Grace, virtue and even the miracle consists in the perfectly calculated and elegant way in which the actress fled stereotypes in her refined work. This is not an always sick new remake of 'Doctor Jekyll and Mr. Hyde' . On the contrary, de Havilland strove to give depth to each of her identical characters until she disappeared the reassuring frontier that separates good from evil. The message that she sends us from the deepest conviction is that the two people are the same and that both good and evil can become simple tricks behind which the human being simply hides. It sounds tremendous and, indeed, few actresses so tremendous in their twisted candor.

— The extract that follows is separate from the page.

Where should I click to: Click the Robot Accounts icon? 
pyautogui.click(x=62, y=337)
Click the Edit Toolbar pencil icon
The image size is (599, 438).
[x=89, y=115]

Someone might say that the double role of the Collins sisters in the Siodmak film perfectly reflected their relationship with their sister Joan Fontaine. It all fits. De Havilland belongs to having been the father's protégé and always stuck to balanced roles that exemplify not only the perfect wife but the brightest of all possible ' hollywoods '. On the other hand, Joan owns the Dionysian doubts of her works in ' Letter from an Unknown Woman' (Max Ophüls, 1948) or Alfred Hitchccock's Hollywood debut, ' Rebecca ', in 1940. That and the shame of the ' other ' last name. It is known that the first refused to greet the second when she received the Oscar for ' The heiress ' in revenge for the contempt suffered when Fontaine left De Havilland in 1941 without the statuette. The two were nominated: one for ' If it did not dawn' (Mitchell Leisen) and the other by ' Suspicion ' (Hitchccok).

But all this is nothing more than the insistence of a too simple story. As obvious as maybe just false. In the balance of de Havilland always hid the strongest of revolts. In fact, life off the screen proves her right. Thanks to her, the treatment that the industry gave to the stars changed forever. She, in her infinite calm, stood before injustice. And she did it from, again, the conviction of the good. "They told me to win or lose, I would not work again ... I won and went back to work. Without rancor," he said at the time. For her, the advertisers, the representatives, the managers were born ... The studio stopped being the golden cage of lives destined to carry out orders off the screen and represent revolutions in it. For her, Hollywood dreamed of the possibility of us being only false.

But still, his last great insubordination was yet to come. The day he left the world of cinema and took refuge in his own life. "Life is much more enriching than fantasy," he said, and out of the door it showed the world that, even once, good can prevail. She, unlike Mae West, when she was good, was the best. Until 104 years. Until the entire eternity. It's a lie that good girls go to heaven and bad girls where they want. De Havilland, the best of all, was always where she wanted. The first.